▶ **TASK TO COMPLETE**: When you reach the line with "Task: Expand the Pro View selector" in the data below, begin printing lines exactly, and stop once the line with "This screenshot has width=1218, height=730." has been printed.

▶ **EXERCISE INPUT**:

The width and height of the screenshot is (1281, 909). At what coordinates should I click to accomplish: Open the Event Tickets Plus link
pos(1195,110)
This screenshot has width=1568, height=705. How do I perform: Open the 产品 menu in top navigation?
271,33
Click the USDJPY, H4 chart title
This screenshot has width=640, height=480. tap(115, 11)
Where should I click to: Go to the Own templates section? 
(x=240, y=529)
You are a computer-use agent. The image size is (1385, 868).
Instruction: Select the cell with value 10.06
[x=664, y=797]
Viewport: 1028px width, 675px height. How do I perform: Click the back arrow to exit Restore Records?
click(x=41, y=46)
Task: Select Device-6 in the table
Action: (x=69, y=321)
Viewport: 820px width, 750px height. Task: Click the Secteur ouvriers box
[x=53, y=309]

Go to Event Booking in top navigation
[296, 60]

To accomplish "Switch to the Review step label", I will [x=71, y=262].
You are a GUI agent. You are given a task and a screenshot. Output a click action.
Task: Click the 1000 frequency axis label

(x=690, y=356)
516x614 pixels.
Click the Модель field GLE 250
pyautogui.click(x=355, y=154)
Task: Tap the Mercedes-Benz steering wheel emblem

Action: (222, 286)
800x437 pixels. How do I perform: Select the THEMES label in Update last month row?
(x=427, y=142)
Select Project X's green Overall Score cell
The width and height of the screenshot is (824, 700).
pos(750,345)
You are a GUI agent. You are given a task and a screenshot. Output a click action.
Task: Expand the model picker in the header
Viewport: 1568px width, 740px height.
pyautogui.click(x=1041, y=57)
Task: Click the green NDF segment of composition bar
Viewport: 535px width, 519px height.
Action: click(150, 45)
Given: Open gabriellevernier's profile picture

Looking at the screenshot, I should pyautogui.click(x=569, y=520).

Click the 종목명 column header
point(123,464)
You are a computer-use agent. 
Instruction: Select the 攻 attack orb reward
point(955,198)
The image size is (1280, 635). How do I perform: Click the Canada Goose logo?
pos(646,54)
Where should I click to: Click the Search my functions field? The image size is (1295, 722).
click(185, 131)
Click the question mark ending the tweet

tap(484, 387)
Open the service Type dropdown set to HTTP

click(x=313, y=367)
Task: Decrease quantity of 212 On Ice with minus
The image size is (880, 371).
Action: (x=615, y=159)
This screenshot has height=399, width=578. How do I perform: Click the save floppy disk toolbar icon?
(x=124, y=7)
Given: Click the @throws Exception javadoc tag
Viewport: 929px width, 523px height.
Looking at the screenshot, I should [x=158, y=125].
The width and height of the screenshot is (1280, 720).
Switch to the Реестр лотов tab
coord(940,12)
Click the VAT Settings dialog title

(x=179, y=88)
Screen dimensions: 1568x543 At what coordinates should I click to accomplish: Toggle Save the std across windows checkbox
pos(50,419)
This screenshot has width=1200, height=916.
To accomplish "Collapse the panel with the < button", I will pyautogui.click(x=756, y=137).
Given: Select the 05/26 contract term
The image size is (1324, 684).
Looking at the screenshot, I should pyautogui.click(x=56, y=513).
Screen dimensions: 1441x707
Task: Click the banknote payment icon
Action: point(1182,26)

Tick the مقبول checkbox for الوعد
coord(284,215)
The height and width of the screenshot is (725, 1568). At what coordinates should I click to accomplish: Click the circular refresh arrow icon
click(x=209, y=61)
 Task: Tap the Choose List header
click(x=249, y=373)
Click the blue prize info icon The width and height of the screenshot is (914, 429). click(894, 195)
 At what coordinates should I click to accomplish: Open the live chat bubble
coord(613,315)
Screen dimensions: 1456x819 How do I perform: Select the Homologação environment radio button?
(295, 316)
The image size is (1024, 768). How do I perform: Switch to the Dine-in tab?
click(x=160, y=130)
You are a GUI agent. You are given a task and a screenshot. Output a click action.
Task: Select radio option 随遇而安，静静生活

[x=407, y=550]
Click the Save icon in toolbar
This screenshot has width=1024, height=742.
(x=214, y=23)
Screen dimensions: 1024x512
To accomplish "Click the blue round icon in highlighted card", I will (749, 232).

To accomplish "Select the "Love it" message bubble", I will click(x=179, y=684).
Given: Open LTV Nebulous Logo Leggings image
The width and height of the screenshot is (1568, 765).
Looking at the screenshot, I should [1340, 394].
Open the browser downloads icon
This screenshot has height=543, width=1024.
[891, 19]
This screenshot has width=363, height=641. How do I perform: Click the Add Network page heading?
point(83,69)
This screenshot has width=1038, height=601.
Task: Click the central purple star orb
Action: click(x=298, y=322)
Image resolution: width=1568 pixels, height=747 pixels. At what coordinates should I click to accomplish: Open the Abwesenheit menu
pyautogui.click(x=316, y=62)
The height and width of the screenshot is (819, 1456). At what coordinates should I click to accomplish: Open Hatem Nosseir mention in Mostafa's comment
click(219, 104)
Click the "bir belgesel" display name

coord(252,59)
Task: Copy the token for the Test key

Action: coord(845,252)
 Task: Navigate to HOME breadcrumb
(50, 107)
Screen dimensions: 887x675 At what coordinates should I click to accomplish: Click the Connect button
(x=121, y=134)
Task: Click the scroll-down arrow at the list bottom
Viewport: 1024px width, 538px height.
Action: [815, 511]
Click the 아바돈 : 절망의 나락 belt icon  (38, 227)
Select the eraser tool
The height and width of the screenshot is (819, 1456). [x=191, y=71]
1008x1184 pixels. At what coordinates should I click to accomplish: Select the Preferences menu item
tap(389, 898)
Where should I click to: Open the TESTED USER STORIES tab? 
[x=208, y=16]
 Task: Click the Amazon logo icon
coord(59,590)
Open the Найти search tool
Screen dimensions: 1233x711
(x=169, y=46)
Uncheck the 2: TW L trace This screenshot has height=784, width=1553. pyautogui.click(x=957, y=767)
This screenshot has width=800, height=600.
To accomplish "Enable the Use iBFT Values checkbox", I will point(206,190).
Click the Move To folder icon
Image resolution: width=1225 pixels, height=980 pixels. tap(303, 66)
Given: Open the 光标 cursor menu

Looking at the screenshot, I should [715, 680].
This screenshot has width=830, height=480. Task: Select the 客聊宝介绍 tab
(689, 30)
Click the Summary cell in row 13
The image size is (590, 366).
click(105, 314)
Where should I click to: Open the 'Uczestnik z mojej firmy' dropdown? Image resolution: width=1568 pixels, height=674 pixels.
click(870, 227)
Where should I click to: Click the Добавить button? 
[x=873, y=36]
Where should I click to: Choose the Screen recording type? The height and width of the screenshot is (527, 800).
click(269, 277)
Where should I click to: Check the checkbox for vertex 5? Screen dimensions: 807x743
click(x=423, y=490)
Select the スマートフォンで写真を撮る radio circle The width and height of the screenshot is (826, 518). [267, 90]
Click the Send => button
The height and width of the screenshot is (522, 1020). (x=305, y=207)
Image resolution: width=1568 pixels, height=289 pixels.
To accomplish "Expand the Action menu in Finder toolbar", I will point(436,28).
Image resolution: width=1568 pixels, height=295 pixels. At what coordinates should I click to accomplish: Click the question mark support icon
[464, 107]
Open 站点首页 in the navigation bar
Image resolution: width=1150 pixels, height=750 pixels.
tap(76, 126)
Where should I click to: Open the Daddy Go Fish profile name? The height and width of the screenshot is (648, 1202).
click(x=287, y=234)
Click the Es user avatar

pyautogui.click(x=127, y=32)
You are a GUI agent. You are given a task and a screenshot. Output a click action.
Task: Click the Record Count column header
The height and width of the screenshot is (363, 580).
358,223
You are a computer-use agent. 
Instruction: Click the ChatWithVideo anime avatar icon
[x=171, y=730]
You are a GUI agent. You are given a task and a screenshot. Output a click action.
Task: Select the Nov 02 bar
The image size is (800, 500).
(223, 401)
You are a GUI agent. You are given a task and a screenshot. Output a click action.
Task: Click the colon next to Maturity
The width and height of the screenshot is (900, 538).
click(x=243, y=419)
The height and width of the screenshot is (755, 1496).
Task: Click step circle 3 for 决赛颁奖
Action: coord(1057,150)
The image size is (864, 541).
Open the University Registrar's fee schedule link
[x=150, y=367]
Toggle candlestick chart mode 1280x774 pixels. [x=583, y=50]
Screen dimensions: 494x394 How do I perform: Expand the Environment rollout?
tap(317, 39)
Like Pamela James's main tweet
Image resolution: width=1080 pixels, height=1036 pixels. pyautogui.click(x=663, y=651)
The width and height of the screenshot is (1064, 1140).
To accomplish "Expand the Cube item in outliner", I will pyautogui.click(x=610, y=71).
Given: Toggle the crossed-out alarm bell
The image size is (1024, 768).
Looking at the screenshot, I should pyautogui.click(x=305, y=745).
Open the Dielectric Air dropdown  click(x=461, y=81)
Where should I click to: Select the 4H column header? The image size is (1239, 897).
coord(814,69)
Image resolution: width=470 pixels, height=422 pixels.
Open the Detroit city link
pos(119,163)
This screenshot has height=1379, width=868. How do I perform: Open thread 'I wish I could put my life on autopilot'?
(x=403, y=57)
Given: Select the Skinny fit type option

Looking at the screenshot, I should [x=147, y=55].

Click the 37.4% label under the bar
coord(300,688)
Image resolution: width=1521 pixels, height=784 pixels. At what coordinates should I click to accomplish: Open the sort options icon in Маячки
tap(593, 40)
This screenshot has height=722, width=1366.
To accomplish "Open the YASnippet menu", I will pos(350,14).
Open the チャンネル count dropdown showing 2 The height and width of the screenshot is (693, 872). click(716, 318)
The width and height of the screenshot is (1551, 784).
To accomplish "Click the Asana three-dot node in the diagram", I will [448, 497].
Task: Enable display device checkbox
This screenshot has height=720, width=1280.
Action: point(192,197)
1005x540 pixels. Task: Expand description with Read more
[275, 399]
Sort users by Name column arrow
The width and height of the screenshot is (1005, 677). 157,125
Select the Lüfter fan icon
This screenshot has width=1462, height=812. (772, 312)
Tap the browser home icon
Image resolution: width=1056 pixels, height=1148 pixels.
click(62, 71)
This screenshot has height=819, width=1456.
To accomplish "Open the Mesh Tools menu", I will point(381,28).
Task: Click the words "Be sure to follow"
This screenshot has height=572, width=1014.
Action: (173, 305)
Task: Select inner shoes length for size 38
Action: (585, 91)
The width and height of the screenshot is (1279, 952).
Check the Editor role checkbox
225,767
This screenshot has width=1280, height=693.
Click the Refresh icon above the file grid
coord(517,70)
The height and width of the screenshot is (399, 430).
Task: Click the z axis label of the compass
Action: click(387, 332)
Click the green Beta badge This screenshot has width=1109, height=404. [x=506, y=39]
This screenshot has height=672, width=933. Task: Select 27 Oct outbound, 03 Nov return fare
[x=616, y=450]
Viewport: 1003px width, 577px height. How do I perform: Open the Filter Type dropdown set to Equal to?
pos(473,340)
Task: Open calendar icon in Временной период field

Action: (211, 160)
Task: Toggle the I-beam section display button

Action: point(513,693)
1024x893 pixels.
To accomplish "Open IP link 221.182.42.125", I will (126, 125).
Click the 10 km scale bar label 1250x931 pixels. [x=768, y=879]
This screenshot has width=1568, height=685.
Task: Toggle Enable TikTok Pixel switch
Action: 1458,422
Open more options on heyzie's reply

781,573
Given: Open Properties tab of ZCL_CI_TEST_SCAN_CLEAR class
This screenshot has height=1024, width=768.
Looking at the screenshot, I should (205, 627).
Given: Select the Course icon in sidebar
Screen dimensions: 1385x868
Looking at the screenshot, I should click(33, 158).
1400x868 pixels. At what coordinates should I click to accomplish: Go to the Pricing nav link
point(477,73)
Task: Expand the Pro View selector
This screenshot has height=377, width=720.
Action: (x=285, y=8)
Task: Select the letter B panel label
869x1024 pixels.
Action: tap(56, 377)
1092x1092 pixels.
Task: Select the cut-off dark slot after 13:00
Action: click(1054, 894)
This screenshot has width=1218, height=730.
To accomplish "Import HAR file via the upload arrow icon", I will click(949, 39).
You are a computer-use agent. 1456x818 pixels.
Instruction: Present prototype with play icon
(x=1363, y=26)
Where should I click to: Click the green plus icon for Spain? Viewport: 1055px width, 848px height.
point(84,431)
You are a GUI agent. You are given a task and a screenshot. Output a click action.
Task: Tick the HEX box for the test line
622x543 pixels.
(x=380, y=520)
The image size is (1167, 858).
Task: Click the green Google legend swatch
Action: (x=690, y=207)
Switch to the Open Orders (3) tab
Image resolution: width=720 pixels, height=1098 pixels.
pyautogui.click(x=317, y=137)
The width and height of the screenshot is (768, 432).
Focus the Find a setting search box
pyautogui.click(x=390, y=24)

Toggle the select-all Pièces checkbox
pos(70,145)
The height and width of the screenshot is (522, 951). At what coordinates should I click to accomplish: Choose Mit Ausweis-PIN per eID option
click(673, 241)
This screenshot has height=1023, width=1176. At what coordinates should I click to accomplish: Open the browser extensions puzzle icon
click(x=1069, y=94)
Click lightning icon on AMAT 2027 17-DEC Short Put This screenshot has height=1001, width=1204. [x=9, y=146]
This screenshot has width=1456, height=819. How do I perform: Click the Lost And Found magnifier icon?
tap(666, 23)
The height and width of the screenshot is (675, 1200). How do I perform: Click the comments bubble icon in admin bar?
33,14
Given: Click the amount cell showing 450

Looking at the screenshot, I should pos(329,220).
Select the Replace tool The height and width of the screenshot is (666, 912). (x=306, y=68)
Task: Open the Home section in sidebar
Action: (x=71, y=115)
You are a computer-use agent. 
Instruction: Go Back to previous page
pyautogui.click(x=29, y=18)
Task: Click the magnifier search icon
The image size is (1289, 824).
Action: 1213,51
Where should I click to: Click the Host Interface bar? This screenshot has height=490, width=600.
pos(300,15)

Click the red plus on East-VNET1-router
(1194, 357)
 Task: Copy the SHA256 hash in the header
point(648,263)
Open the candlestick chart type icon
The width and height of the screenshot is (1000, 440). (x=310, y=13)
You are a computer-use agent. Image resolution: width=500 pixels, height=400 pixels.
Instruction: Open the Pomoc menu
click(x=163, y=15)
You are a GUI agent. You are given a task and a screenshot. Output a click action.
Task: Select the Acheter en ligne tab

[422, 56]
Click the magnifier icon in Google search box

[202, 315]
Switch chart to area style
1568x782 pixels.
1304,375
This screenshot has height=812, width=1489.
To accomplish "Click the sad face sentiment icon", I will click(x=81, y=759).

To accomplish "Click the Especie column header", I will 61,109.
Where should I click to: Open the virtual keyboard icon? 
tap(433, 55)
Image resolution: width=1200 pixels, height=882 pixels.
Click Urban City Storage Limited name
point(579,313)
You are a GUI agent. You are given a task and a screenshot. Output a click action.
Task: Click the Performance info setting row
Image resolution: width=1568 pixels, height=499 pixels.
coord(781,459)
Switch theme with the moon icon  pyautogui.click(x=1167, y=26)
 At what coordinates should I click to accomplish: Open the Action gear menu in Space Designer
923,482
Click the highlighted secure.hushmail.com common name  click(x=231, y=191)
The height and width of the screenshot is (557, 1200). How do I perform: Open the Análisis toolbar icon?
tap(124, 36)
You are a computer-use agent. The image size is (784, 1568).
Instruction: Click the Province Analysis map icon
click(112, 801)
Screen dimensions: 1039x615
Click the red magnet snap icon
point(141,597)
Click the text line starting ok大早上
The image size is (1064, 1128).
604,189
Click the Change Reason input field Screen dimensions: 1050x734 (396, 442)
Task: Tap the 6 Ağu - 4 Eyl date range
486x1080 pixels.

▶ **EXERCISE SOLUTION**:
Task: Expand the Pro View selector
This screenshot has height=377, width=720.
Action: (x=285, y=8)
Task: Select the letter B panel label
869x1024 pixels.
Action: tap(56, 377)
1092x1092 pixels.
Task: Select the cut-off dark slot after 13:00
Action: click(1054, 894)
This screenshot has width=1218, height=730.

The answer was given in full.